60 Percent of Americans Faced Real Hardship During the Great Depression
Relations of Class in the Great Depression
Despite the fact that nearly everyone in the country was hurt to some degree by onset of the Depression, the 1930's was a period of exacerbted class conflict. One possible reason for this was the divergent responses which upper and lower class individuals had to the crisis. While many of the richest people in America lost money when the stock market crashed, the upper classes as a whole still retained much of the wealth which they had held before the Depression and in most cases did not suffer from unemployment.
Perhaps as a way of displaying their continued prosperity in the face of nationwide suffering (or of trying to show up their social equals who may have been hit harder by the crash) many among the upper classes began to flaunt their wealth more than ever. Working class Americans, many of whom were thrown out of work by the Depression (which they often correctly blamed upon the reckless financial dealings of the upper classes) were shocked and angered by this ostentatious display of wealth.
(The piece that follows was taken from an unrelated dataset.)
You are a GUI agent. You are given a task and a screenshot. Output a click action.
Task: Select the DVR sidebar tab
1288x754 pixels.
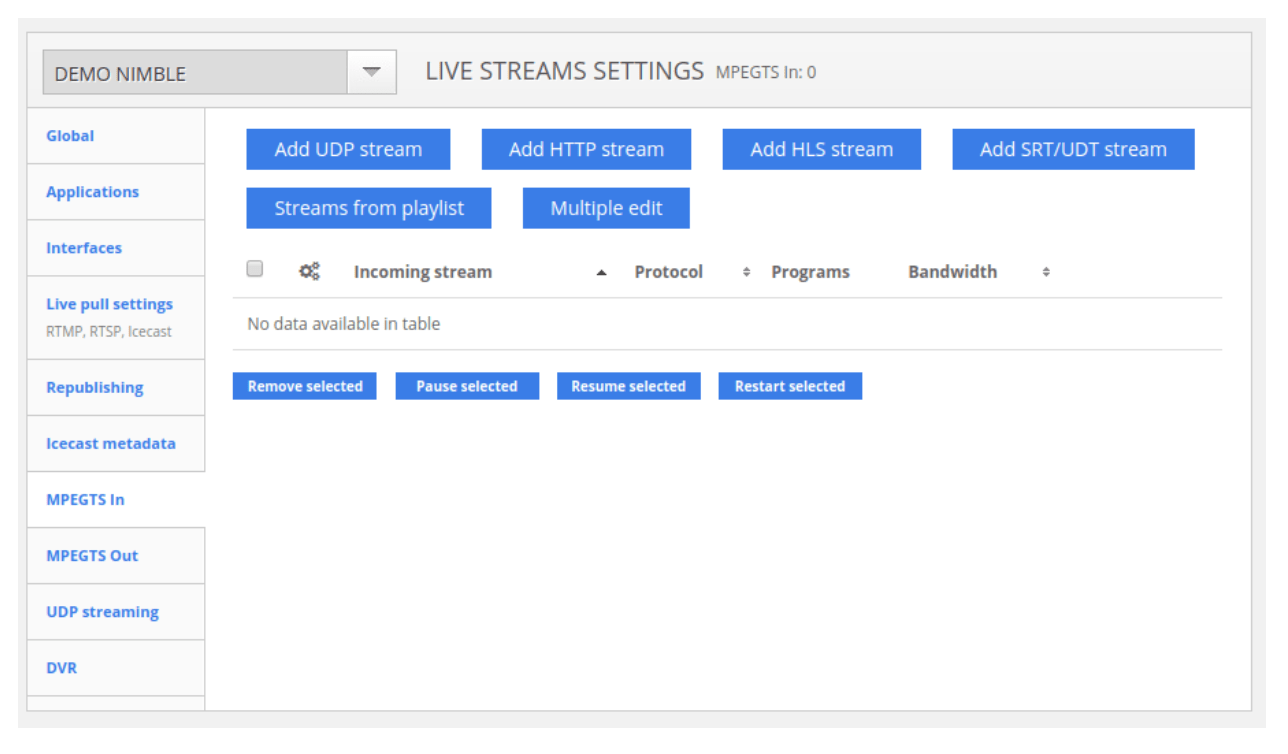pyautogui.click(x=62, y=668)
The upper classes, on the other hand, began to resent their social inferiors (as they saw the lower classes) even more than ever, particularly after the institution of the a number of New Deal programs which were paid for out of taxes on those who still had an income. They often viewed such programs as hand outs, which, as can be seen in this cover, were not somethign which the upper classes felt was their responsibility to provide. They were further angered by the actions of President Roosevelt, who catered to the mass of Americans while largely ignoring the interests of the upper classes. These factors served to heigten class tensions during a period when many Americans (both rich and poor) were already tense over their financial futures.
Amid this tension, class conflicts often became very visible and even violent, especially in cases of worker strikes. New Deal regulations helped foster significant unionization and these unions would often run into conflict with company hired police forces. Such conflicts, like the Memorial Day Massacre in Chicago, often left people dead on both sides.
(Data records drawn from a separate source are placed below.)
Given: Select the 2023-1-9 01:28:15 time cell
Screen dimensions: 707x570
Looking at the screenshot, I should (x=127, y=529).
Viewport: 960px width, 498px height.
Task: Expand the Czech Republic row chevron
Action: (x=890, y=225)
Upper class Americans, sensitized by the Russian Revolution not two decades before, feared that a class war might be on the horizon as a number of workers joined the Communist party. While these violent conflicts never reached such a boiling point (thanks largely to the New Deal programs which many among the upper classes opposed) fears of this sort helped contribute to a general suspicion on both sides for the entire decade of the thirties.